I can’t find the wristwatch that I use as a timer while I meditate.
Only two weeks ago, I had inexplicably lost my old wristwatch somewhere in the recesses of my office. Just like today, I had also discovered that that old wristwatch was gone while I was preparing to meditate and use it as a timer.
That last time, I’d gotten so frustrated that I punched a bookshelf hard enough to knock books off it. That last time, I had to order a whole new wristwatch, and I never did find the old one.
Now, I can’t find the new wristwatch, either. As I dig for it, my frustration again begins to rise, just like last time.
How can I keep doing this? How can I be so goddamn stupid and disorganized?
What the hell is wrong with me? Why do I perpetually fuck things up? No, oh no, that’s not even the half of it.
The problem is not that I fuck things up. The problem is that I AM a fuck-up, right to my core.
I’m a fuck-up and a loser. I’m an incompetent jack-off. I’m a useless piece of shit.
My frustration is mounting, and I’m ready to punch that bookshelf. I’m ready to hit something. I’m ready to curse out loud and smash glass. I’m ready to burn the whole fucking world to the ground for what it’s done to me.
I’m balling my fist and getting ready to hit that bookshelf, which is too sturdy for me to break and so always my preferred target, when I catch a voice in mid-sentence in my head.
The voice is saying, “Goddamn idiot, if you lost your watch again then…” It stops in mid-sentence, as though sensing that it’s been caught in the act of speaking.
First I became aware of the voice. Then, the voice became aware of me. Now, it is silent.
Only seconds ago, I’d been hearing that voice as though it was my voice. But then suddenly I’d heard it, clear as a bell, as somebody else’s voice inside my own head.
I stand at my desk. Still and silent, I listen.
“If I lose my watch again, then you’ll do what?” I ask.
The intruder doesn’t answer.
“Who are you?” I ask.
Still, no answer.
I’m no longer angry. I don’t feel anything, just calm and alert as I listen for the intruder in my head.
“Who are you?” I ask again.
It won’t answer. No matter how many times I ask, it’ll never answer. Like any other bully, it relies upon fear for its power. It shrivels up and dies under observation. The bully doesn’t like to be looked upon, because the bully doesn’t like to look at itself.
The bully is afraid to look at itself because if it does it will be forced to acknowledged its own emptiness.

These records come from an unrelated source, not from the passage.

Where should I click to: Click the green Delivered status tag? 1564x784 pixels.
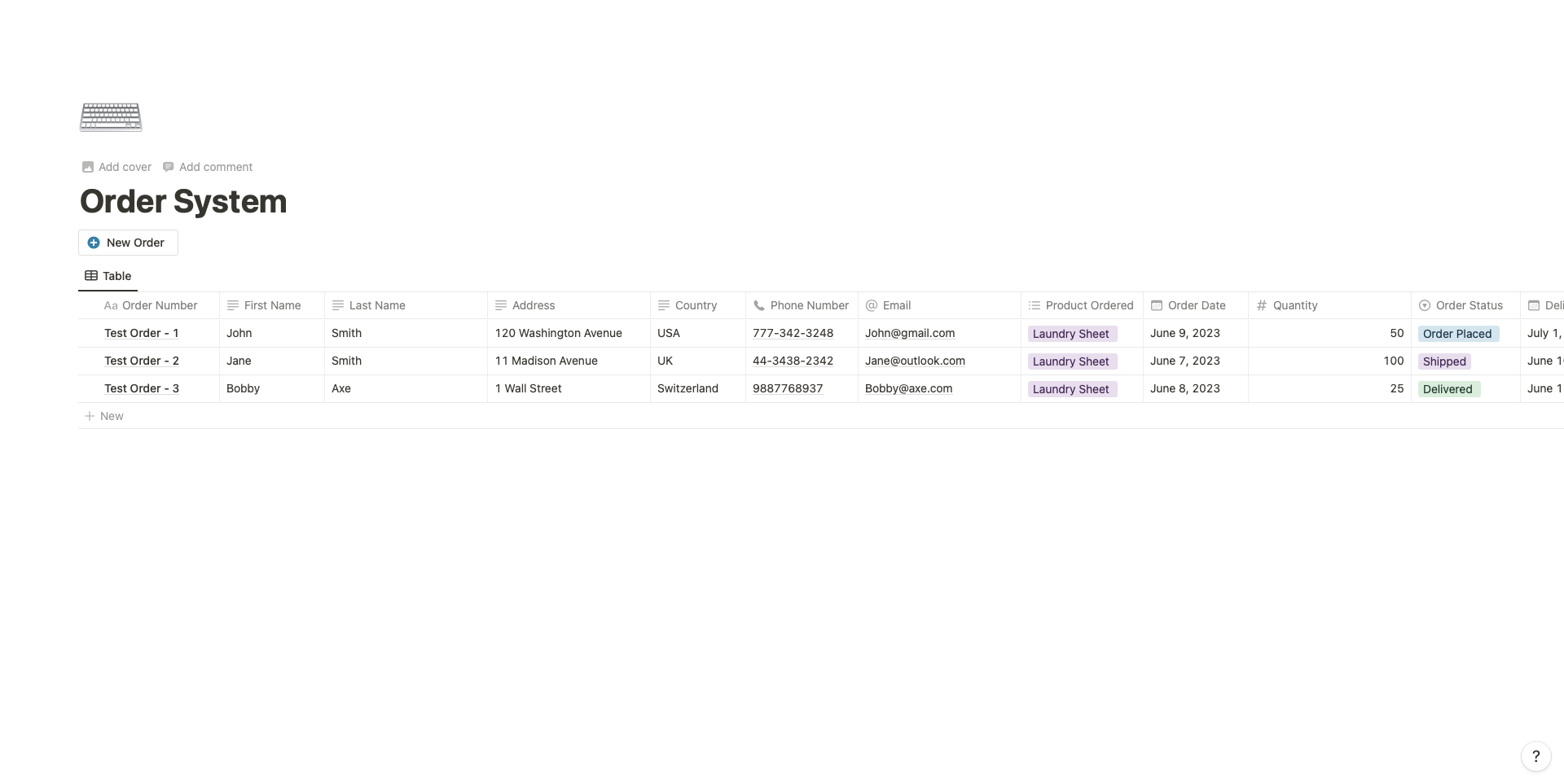click(x=1448, y=389)
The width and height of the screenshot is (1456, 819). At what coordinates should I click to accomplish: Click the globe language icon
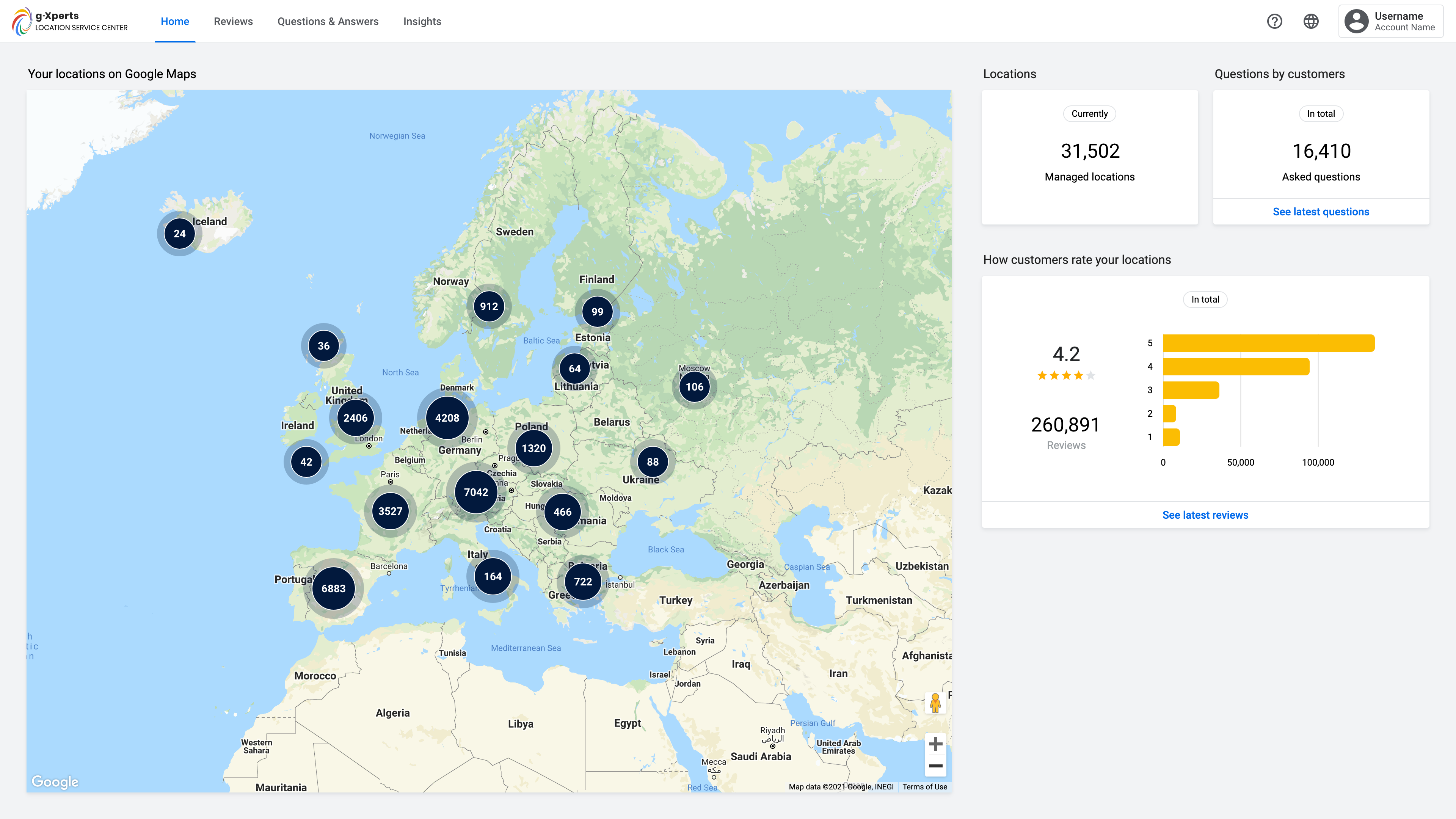click(x=1311, y=22)
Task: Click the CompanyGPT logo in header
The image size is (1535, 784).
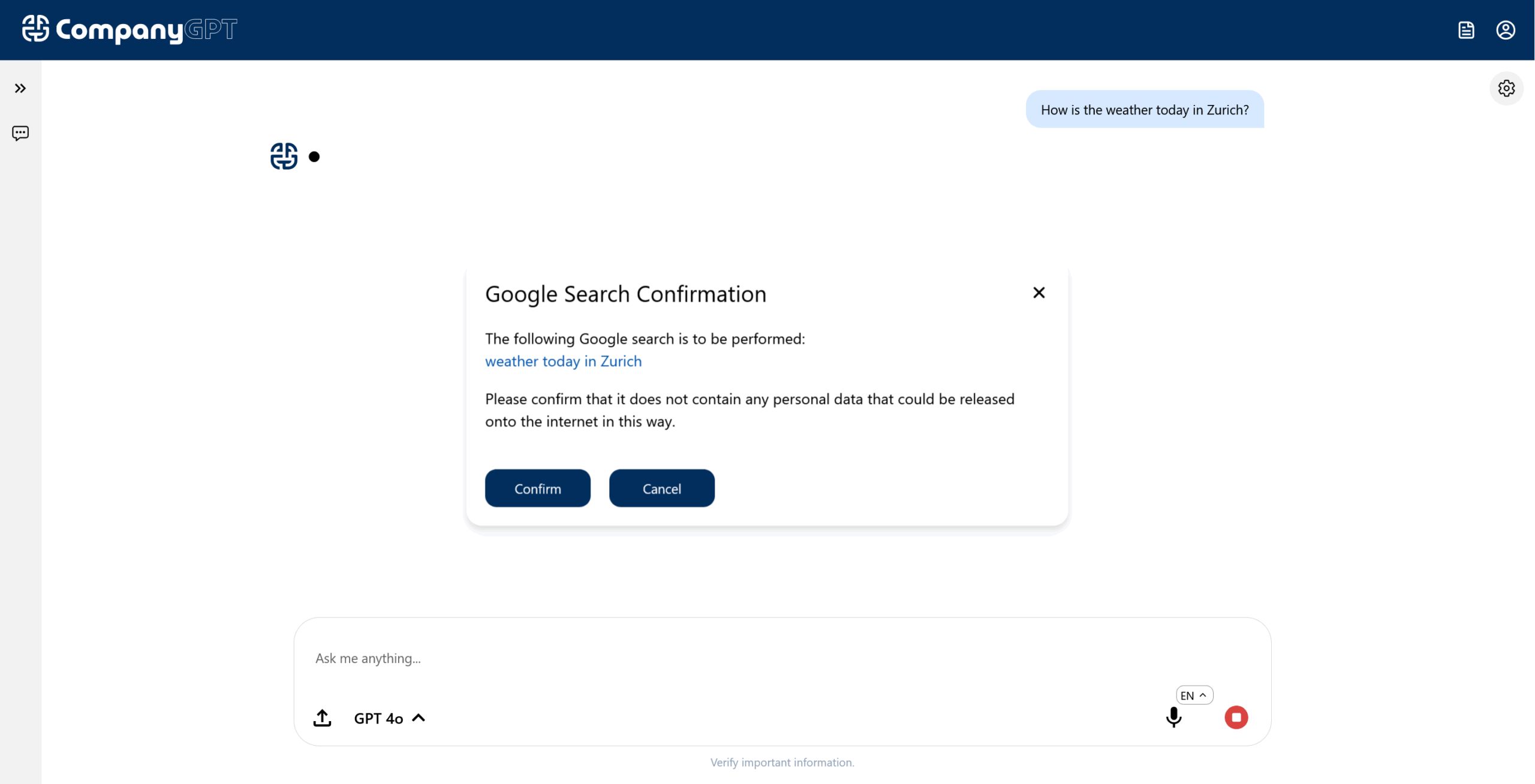Action: click(x=130, y=29)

The bully waits for its victim to be distracted, angry, or scared. In those times, it has the element of surprise. Without the element of surprise, it can’t win a fair fight.
I don’t hate the bully. I don’t hate the intruder inside my mind. I don’t feel much of anything for him, really. I only acknowledge that he must be banished, for the good of the village.
I sit down and close my eyes to meditate.
Meditation is the silence that kills brain bullies.